The beauty of this story is its depiction of a strong woman of extraordinary character. Like all of us, she is a sinner; but she comes to recognize her sin and to turn away from it. She does the right thing, even if for the wrong reasons--and it has made her a better person, perhaps even a saint. By the time the story ends, she has worked several miracles: healing the sick, strengthening a friendship, and convincing Bendrix--an avowed atheist--to acknowledge the existence of God.

The film's only major stumble is in allowing Bendrix's final wooing of Sarah to succeed, at least temporarily. In the novel, he chases her from one place to another, making impassioned pleas on behalf of his own (sexual) desire; but he is unable to break her resolve. In the film, the two former lovers return to Bendrix's apartment, have sex, and begin to glimpse a rather more conventional form of happiness as they plan a life together. This imagined happiness ultimately slips from their grasp; but the film's audience may see this as divine revenge against Sarah for breaking her promise, rather than (as the novel has it) a direct consequence of Bendrix's self-absorbed pursuit. In the film, Sarah emerges as a person of weaker character--a woman so desperate for a virile man than she is willing to cash in her passionate relationship with God. Consequently, her quasi-miraculous interventions are much less credible.
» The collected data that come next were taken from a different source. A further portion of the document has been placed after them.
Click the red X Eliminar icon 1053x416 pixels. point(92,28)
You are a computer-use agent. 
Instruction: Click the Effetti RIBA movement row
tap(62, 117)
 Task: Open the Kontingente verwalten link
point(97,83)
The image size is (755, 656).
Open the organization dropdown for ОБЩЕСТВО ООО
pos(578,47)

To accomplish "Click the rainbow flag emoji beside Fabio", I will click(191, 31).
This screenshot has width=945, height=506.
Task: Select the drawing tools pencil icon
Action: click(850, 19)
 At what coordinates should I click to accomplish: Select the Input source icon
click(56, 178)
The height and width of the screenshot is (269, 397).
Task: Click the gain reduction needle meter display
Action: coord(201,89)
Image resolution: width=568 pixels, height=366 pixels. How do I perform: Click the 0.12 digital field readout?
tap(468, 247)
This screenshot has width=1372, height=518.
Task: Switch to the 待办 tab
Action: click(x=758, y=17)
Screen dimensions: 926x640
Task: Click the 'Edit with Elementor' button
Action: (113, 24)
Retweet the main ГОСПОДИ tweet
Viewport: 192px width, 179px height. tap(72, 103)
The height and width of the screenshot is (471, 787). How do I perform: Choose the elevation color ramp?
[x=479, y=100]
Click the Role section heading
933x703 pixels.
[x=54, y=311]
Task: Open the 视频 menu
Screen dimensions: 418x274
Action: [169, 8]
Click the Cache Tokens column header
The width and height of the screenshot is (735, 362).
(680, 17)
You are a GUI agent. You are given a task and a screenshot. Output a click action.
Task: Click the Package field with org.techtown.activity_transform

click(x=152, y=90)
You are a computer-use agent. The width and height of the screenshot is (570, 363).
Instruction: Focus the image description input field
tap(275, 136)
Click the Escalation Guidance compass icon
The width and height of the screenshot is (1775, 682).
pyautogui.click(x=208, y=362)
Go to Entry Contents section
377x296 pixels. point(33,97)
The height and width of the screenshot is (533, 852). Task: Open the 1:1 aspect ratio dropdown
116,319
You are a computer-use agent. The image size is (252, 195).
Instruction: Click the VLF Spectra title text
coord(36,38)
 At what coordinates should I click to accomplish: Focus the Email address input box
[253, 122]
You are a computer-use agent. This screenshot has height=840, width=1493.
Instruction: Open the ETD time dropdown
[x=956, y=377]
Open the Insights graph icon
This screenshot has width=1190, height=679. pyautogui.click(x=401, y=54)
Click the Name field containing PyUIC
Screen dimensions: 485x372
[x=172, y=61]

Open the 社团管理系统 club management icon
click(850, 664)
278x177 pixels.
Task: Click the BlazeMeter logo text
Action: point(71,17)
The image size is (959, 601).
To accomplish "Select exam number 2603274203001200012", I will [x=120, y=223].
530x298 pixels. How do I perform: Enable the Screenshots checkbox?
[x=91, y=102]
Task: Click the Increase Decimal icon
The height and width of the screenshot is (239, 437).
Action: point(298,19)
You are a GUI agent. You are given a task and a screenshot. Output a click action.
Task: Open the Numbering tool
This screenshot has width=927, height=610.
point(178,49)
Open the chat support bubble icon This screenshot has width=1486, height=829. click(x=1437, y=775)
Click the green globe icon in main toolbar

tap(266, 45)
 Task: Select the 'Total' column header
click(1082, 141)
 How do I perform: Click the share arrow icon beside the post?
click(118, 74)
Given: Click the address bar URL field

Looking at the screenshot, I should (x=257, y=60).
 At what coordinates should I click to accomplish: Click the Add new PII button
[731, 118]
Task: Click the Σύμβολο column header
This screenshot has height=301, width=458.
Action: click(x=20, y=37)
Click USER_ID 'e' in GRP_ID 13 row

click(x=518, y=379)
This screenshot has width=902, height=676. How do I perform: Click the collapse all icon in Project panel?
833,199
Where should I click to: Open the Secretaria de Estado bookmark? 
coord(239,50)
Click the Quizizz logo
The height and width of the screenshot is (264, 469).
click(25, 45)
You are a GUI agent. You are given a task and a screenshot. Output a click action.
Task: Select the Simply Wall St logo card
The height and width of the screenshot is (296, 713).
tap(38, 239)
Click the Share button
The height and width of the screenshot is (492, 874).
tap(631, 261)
Greene's novel offers additional theological ruminations (including some profound meditations on the significance of the material body, and of its resurrection) that are omitted in the film; but such economies are necessary in any adaptation. Fortunately, the book is still there on the shelf, waiting to be read. And if you read it before viewing the film, you too might find yourself whispering the dialogue ahead of the characters on screen:

"Love doesn't end, does it, just because we don't see each other?"

"Doesn't it?"

"People go on loving God, don't they, even though they don't see him?"

"That's not our kind of love."

"Perhaps there isn't any other kind."